Este inverno, os parisienses estão proibidos de se aquecer à lareira

As lareiras clássicas a lenha vão ser interditas na região de Paris a partir de 1 de janeiro, e já se ouvem os protestos dos locais.

Por decreto intermunicipal, a partir de dia 1 de janeiro de 2015 vai ser proibido acender fogos de lareira em Paris e nos municípios circundantes. Não é uma medida sem precedentes - os fogos de lareira já foram interditos em Londres e na Suíça - mas está a revoltar os franceses.

Segundo um estudo do CNRS (Centro Nacional de Investigação Científica, na sigla francesa), o ar que se respira em Paris, nas alturas de poluição elevada, é equivalente ao de uma sala de 20 metros quadrados com oito fumadores. A decisão de interdir as lareiras é motivada por uma tentativa de diminuição da poluição.

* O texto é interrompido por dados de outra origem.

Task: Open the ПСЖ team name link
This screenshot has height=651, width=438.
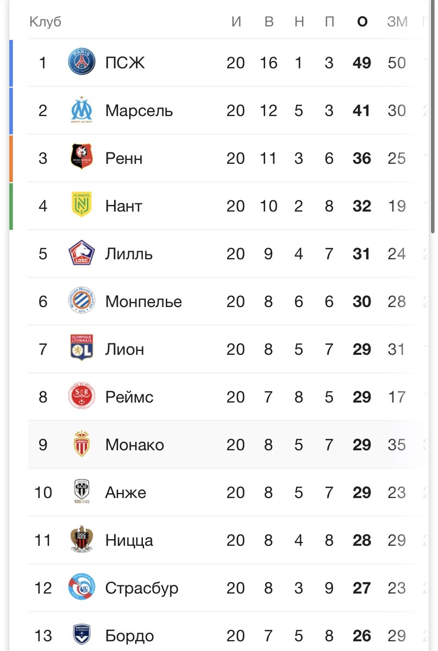Action: [126, 63]
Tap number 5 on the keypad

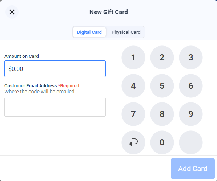click(162, 86)
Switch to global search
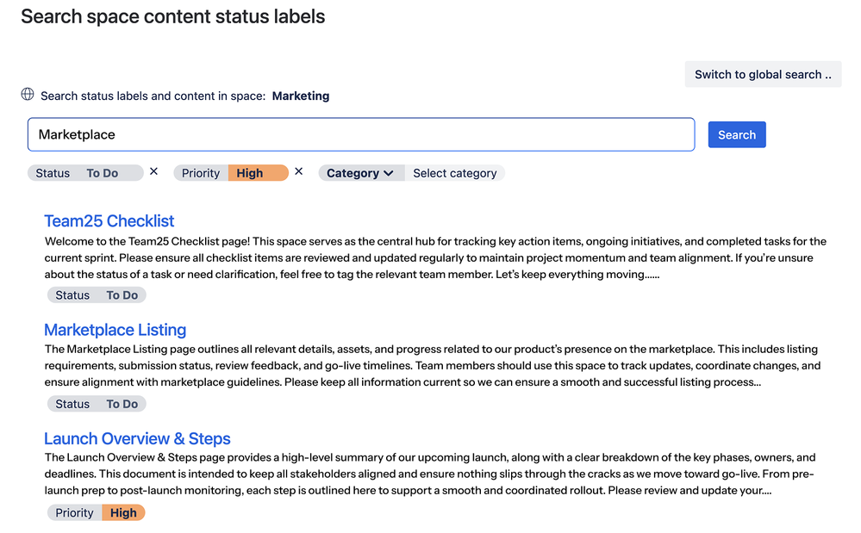 (762, 74)
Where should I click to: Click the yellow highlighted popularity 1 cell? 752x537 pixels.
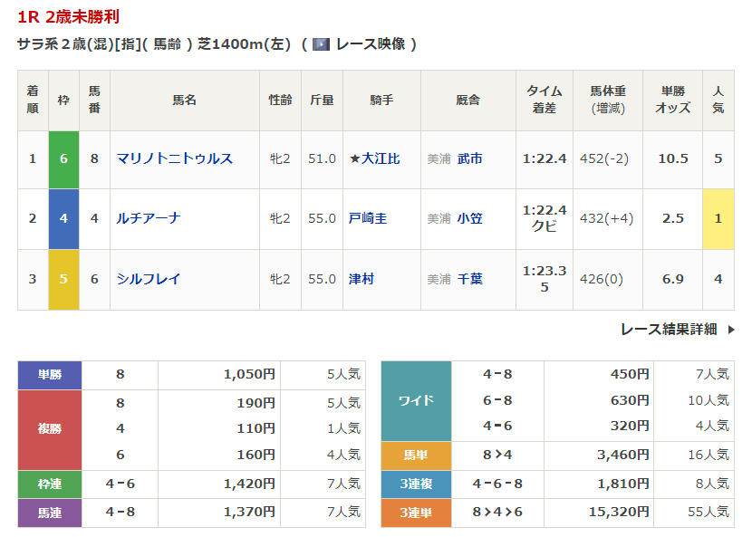(x=718, y=218)
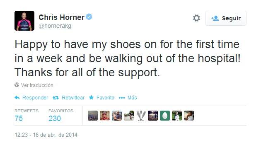Click the Responder reply arrow icon
This screenshot has height=150, width=261.
tap(17, 97)
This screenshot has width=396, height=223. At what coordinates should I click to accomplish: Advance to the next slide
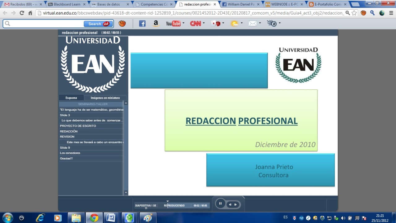[236, 205]
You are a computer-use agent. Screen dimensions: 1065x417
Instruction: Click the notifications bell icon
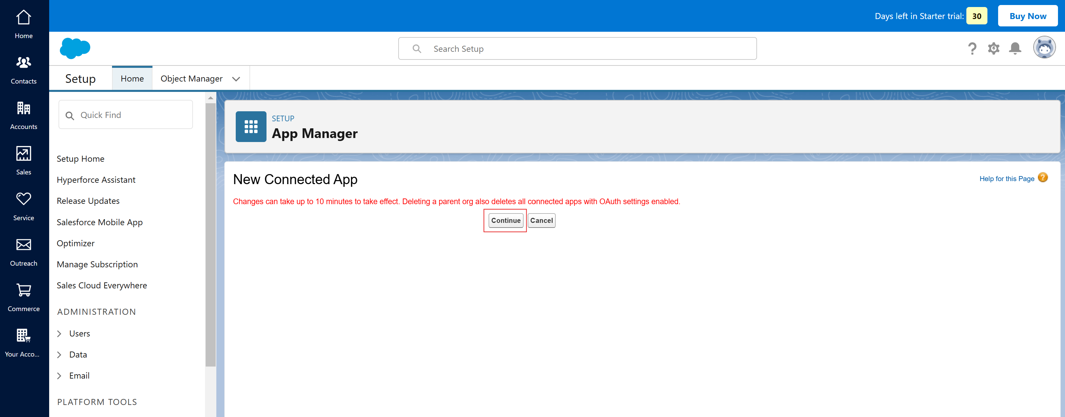coord(1015,48)
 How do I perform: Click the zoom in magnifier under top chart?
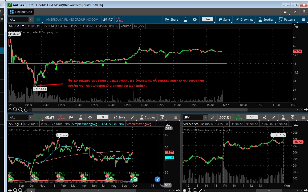[15, 110]
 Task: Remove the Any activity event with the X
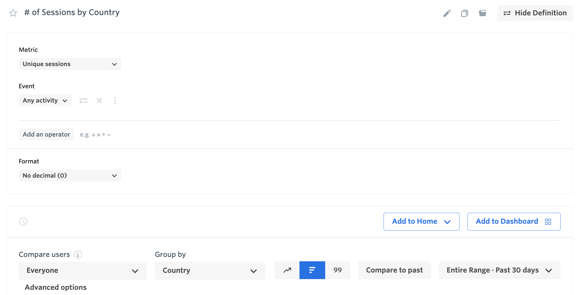click(x=99, y=100)
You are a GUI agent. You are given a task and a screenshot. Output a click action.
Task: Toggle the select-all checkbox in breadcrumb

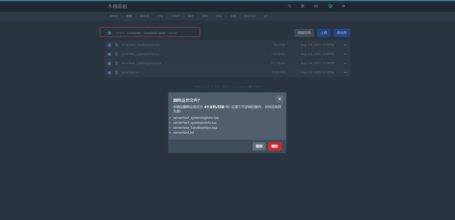(x=110, y=33)
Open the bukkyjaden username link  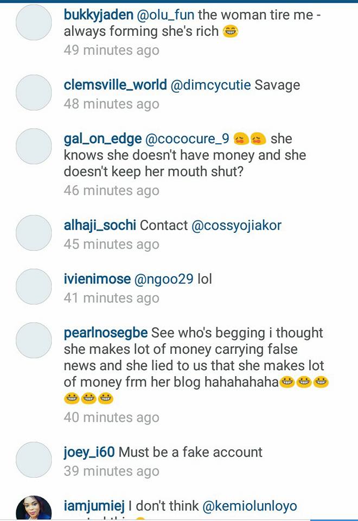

O Le Parisien cita dados que mostram que o fumo das lareiras contribui para mais de 23% da poluição por partículas finas (que são cancerígenas) em Paris, o que é tanto como a circulação automóvel. Além da poluição exterior, as lareiras emitem contaminantes para o ar do interior das casas, segundo o France TV Info.

Nada disto parece, porém, convencer os franceses. Num furioso artigo de opinião no Le Figaro, o escritor André Bercoff dispara: "Pouco importa que, desde a Pré-história, o encontro ao redor de um fogo tenha sido o primeiro a criar o grupo, o agregado. Pouco importa que dos 7 aos 97 anos nós sejamos, há milénios, fascinados pelas chamas." E acrescenta: "O princípio da precaução triunfa assim sobre o da emoção, e é bem assim, porque é preciso proteger a humanidade dela própria".

Outro tema que está a causar revolta junto dos franceses é o facto de que nem todas as lareiras estão interditas. Se estas não forem o sistema principal de aquecimento e se estiverem instalados equipamentos muito eficientes de controlo de poluição, estas ainda são permitidas. André Bercoff acusa cinicamente "Nós, as pessoas de poder e autoridade, não somos cães. Se tiverem os meios, podem sempre dotar-se de chaminés fechadas: custar-vos-á entre três e seis mil euros".

Félicie le Dragon, da Côté Maison, queixa-se, como muitos, da pequena diferença que diz fazer esta interdição para a poluição, por oposição à criação de leis que regulamentem mais de perto as indústrias. E conclui: "Voltamos ao que eu digo sempre: culpabilizamos o particular e deixamos andar o industrial, porque a indústria, essa sim, cria empregos".